Effective employee recognition

Going beyond that banquet you're planning
By Carl Tompkins
February 17, 2011

Employee recognition is a topic of major importance within corporate America, yet, it is a subject misunderstood by many. Proof of this misunderstanding lies in the low morale levels and apathetic attitudes too often found in today's companies.

In regards to employee recognition, what must be understood right up front is that fancy trophies, awards, bonuses and banquets mean nothing to employees when their basic needs are not being met. In fact, these gestures might even be construed as insulting.

Leading human resources expert Susan Heathfield, founder of Heathfield Consulting Associates and a "Human Resources Guide" for About.com, identifies employees' basic needs as:

1. Being treated with respect. This requires regular, open, two-way communication that proves employees' opinions are valued. This communication gives employees the opportunity to hear praise for what they do well and constructive instruction for how they can improve.
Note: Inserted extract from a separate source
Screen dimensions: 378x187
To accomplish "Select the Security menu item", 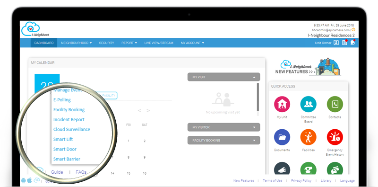I will [x=106, y=43].
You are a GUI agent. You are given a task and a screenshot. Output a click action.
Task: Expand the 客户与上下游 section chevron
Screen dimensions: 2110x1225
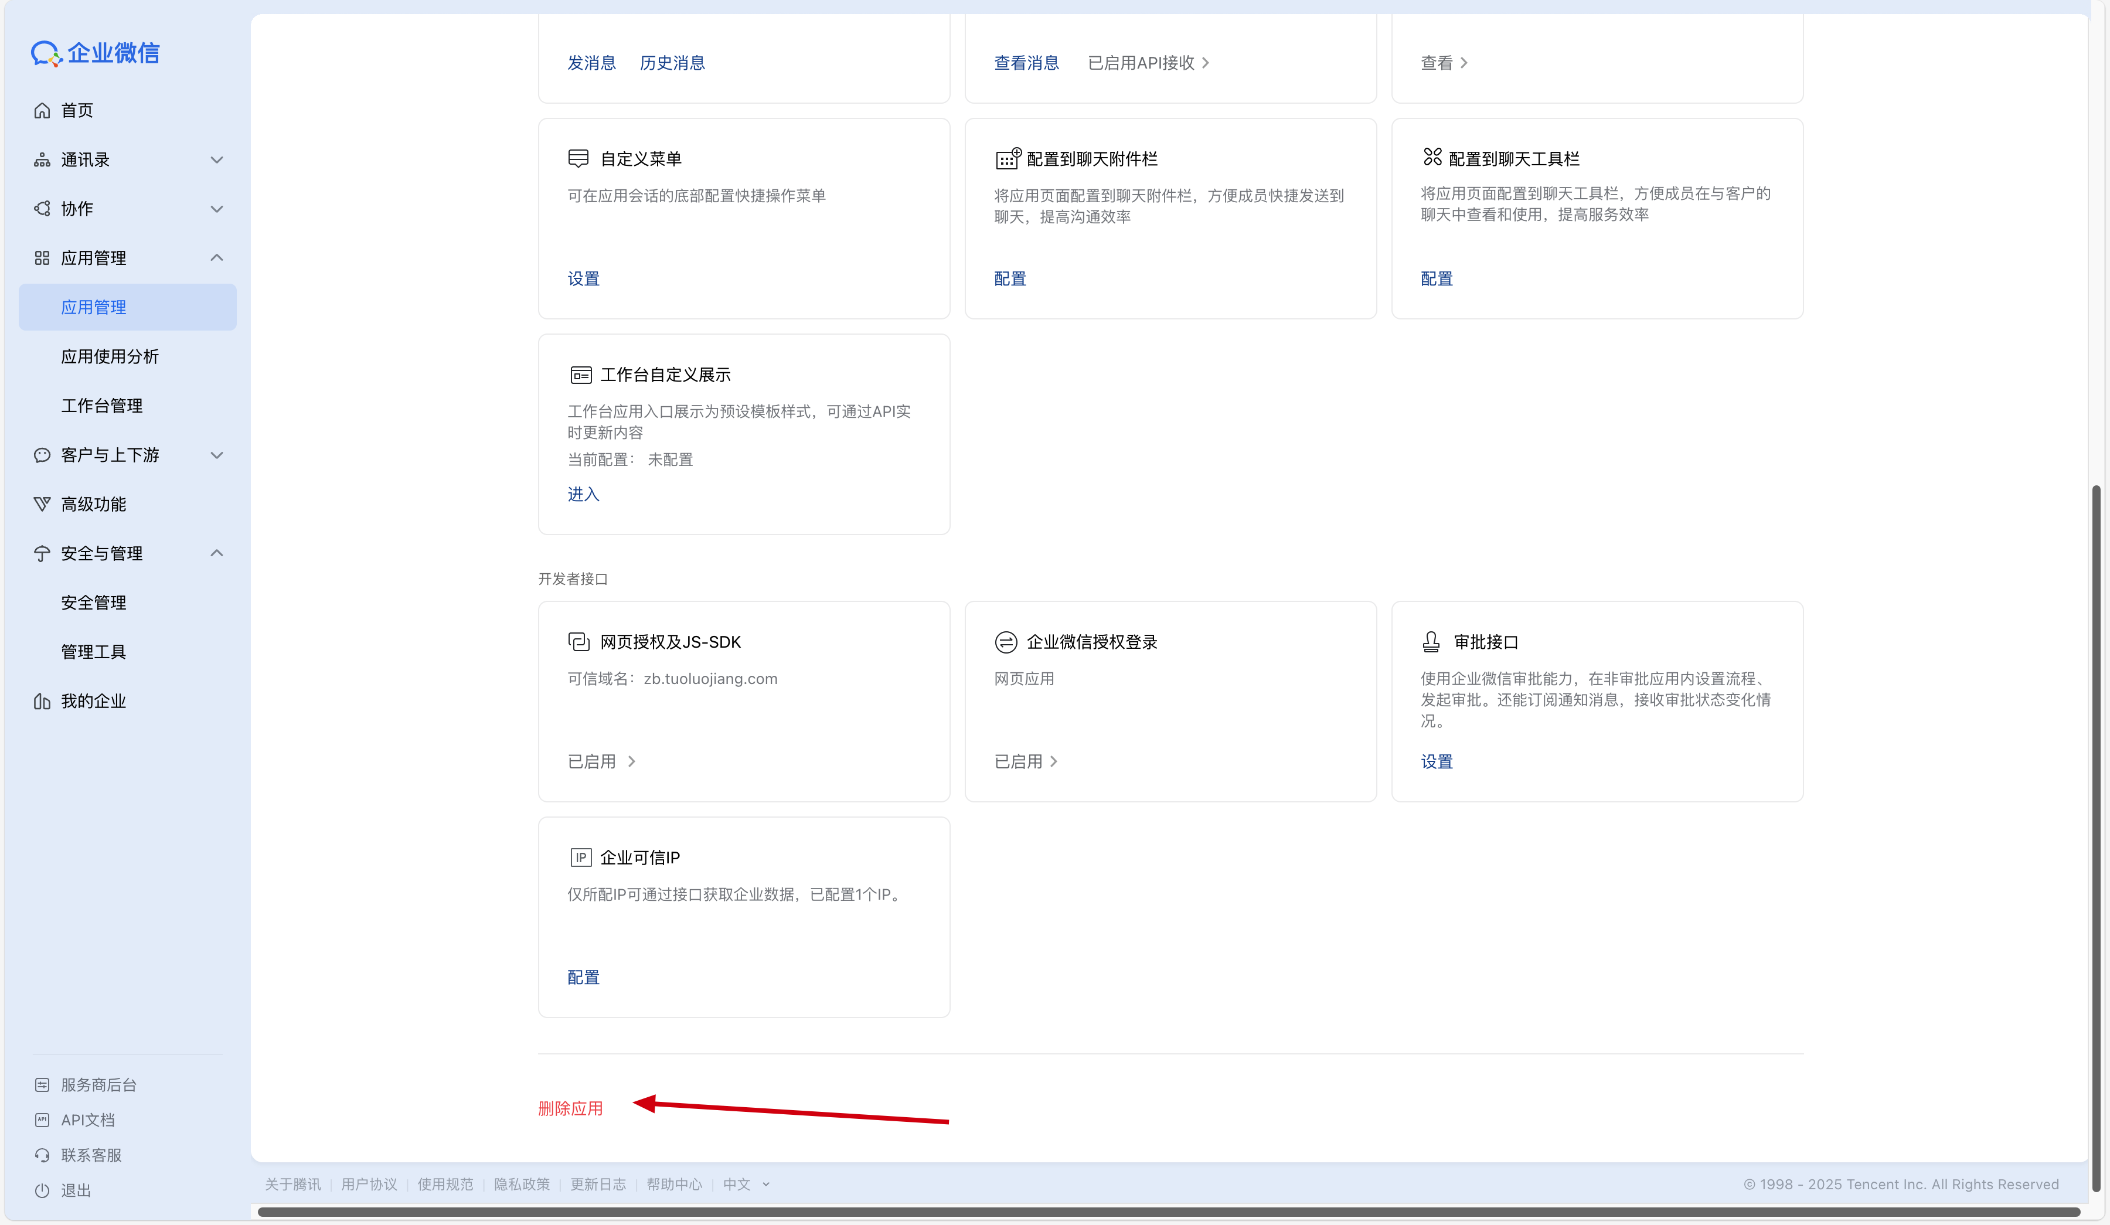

Done properly, it earns employee respect.

2. Being members in the crowd. Simply put, people in today's workplace need to feel included and part of the business equation. They are looking to receive information at the same rate and frequency as everyone else. How many times have you thought: "I wish somebody would have told me that"?

3. Educational growth. Employees want to grow their knowledge and education base to improve their abilities, make greater contributions and be eligible for promotion.

4. Having an impact on decision making. For years, we've heard about the positive impact of employee empowerment, and it's never going to go away or diminish in value. Employees who have the means to impact decision making become engaged in the business and put their discretionary energy into it, according to Heathfield.

5. Leadership. The final need, and my personal favorite, is leadership. Employees need to feel they are on a well-defined and important path. Experts agree that people have an insatiable thirst to be part of something bigger than themselves. Employees must have a leader to follow who is trustworthy and sets a good example.

The daily thank you

Never overlook the most important form of recognition: the daily thank you. I participated in a two-year project in the early '90s that studied effective employee recognition programs. Our team of six traveled across the United States, meeting with companies such as Westinghouse, Cessna, Heinz, Ford Motor Co., Alcoa and more. Our intent: to learn about each organization's employee recognition program and identify what pitfalls to avoid when designing our own. While each organization offered its own advice, they shared one common thread: special forms of employee recognition will not work if they are not supported by a sincere, daily thank you to everyone involved.

Special recognition

There is a time and place for those trophies, awards, bonuses and banquets, but there are important factors to consider. First, money is not recognition; money is compensation. To effectively recognize someone for their accomplishment, money is fine, as long as it takes the form of a well-thought-out gift. As the old saying goes, "It's the thought that counts." Money can be thoughtlessly thrown at anything, but that special brand of golf clubs that the awardee has always dreamed of owning, that's a gift of value. The key here is to research and deliver gifts that meet the unique desires of the person being recognized.

I'll spare the name of the company in order to protect the guilty, but during an interview with one of the above-mentioned organizations, I was told this story: At a large dinner banquet, the company presented its "salesman of the year" a two-week, all-expense-paid trip for two to Hawaii. At the podium, with the president of the division at his side, the award winner thanked his company for the recognition but handed the gift packet back, saying the trip held no appeal for himself or his wife. You see, the trip required that he take two customers and entertain them. Apparently, the tax write-off was more important to the company than what was best for the employee. According to the gentleman who told me the story, it was a rather embarrassing moment for the organization. They have since changed their ways.

Another important tip is to make sure that any special employee recognition is supported by a well-defined, well-communicated selection process built around objective measures of qualification. Anything short of this will spell disaster. Employees will view the process as politically driven and think even less of the winners and management.

Finally, if you decide to formalize an employee recognition program, do so with commitment. Etch the program into stone so it becomes an annual tradition that inspires employees and enables them to feel the prestige and honor intended.